SAN MARCOS, Texas - An anti-Donald Trump protest ensued at Texas State University in San Marcos on Thursday. Hundreds of students chanted for unity, hoping to show that their campus is safe for students of all colors.
The center of the campus was filled with a sea of students. Cellphone video captured the crowds and their message.
“I'm definitely a fan of peaceful protests, but it's lovely to see people support. When I saw the number of people that were out here this morning, I definitely cried. I'm a crier,” Gabrielle Glass said.
The peaceful protests started about 7 a.m. Thursday. Students holding anti-Trump signs waved flags and stood up for their beliefs.
“I feel afraid even as a white male. I understand that I'm not even getting the worst of it. There’s people of color — Latinos, women — who are being targeted for having different ideas," said Hunter Rollins, a student.
Hate-filled flyers were also found in a campus bathroom.
“That's what set me off. I think it's absolutely ridiculous that people that are racist, or don't believe in diversity, think they can come and speak out just because we have some sort of person that’s racist as our future leader," said Hailey Horton, a student.
The flyers called for vigilante squads to arrest and torture university advocates who teach diversity. A separate flyer called for filling the Rio Grande River with alligators, snakes and piranhas.
“This is a campus of diversity. This is a campus that celebrates every single student that’s here, and for any group of people to say that they're going to hurt and disagree with the diverse campus they're living in, like, why are you here?" said Dajiyah Sullenun, a student.

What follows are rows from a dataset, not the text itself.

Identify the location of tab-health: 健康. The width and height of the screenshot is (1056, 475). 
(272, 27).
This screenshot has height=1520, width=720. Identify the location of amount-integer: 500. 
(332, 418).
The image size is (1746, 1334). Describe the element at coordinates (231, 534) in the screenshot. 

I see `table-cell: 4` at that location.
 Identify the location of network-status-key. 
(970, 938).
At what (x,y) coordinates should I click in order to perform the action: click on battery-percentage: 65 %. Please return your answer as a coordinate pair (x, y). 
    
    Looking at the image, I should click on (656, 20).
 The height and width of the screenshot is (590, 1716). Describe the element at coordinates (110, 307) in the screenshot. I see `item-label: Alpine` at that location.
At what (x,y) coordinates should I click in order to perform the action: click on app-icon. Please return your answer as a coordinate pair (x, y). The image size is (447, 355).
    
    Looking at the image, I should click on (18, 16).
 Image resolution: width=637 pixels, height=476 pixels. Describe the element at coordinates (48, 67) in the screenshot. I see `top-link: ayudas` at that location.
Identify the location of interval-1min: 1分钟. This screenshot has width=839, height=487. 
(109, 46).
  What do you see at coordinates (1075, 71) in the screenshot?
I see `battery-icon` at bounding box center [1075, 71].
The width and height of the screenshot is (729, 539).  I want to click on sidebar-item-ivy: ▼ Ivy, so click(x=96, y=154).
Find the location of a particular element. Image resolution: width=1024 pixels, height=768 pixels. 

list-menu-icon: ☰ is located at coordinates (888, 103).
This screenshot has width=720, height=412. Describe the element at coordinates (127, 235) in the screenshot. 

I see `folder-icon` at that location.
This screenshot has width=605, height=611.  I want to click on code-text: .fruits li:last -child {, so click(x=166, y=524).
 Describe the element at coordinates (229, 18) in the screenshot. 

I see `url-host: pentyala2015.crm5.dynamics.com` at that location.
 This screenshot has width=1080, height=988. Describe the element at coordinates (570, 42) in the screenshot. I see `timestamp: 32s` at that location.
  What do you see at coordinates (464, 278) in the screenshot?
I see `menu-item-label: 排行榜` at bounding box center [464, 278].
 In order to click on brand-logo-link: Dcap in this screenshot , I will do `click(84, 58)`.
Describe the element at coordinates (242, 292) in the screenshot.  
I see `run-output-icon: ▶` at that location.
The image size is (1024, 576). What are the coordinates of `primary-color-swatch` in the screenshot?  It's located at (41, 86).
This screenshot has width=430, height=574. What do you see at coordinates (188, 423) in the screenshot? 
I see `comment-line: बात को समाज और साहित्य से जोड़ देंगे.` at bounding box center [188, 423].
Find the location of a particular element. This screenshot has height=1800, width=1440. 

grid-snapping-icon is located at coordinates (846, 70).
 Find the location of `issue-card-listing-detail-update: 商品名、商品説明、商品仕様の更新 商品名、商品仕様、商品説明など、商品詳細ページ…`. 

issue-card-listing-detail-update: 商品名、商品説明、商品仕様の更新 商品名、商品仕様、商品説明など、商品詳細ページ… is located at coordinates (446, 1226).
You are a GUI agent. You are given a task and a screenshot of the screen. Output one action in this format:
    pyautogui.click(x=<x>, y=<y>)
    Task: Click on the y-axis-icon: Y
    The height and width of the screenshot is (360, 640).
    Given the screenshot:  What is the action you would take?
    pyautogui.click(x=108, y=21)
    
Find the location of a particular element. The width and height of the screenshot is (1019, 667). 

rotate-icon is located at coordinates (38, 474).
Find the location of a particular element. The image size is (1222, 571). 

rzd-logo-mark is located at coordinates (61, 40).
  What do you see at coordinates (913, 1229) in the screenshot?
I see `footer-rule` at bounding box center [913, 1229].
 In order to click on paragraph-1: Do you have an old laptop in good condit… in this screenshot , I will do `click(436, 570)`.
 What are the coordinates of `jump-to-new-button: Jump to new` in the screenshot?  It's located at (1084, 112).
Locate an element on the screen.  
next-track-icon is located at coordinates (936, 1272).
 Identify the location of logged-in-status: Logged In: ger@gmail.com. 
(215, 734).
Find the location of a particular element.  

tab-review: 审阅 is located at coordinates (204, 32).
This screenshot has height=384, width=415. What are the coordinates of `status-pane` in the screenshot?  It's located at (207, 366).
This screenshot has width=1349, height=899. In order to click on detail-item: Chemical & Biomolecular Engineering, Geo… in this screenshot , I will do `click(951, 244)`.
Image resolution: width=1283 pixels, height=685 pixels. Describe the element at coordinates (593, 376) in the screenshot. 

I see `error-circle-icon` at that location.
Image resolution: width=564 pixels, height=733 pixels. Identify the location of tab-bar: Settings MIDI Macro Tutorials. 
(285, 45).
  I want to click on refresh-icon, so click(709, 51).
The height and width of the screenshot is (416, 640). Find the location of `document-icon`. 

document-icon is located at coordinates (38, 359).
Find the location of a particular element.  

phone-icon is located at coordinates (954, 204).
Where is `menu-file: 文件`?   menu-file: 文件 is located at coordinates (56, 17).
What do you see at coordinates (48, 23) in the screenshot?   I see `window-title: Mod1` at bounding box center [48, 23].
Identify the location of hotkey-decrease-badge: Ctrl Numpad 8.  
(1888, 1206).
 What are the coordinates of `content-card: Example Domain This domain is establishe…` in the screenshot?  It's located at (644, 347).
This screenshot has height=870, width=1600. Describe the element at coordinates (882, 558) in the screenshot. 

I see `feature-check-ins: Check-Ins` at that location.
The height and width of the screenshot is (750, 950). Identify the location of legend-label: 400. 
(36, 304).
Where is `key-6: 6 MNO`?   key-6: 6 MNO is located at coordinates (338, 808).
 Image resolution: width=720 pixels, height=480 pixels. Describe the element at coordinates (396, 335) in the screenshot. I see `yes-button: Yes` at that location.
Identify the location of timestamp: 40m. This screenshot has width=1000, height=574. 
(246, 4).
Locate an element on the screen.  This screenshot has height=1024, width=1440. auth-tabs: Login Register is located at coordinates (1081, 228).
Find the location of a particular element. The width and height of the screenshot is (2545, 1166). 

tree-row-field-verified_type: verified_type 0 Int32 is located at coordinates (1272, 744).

Campus police said the protest became heated at times but remained peaceful. No arrests were made.
Students plan to hold another protest at about 4 p.m. Friday at the town square and downtown.
The university’s president said police are investigating who posted the flyers on bathroom mirrors.
In a statement, University president Denise Trauth said, "While we encourage individuals in our university community to openly express their thoughts, we expect them to do so with civility and in a collegial manner that reflects Texas State's core values.”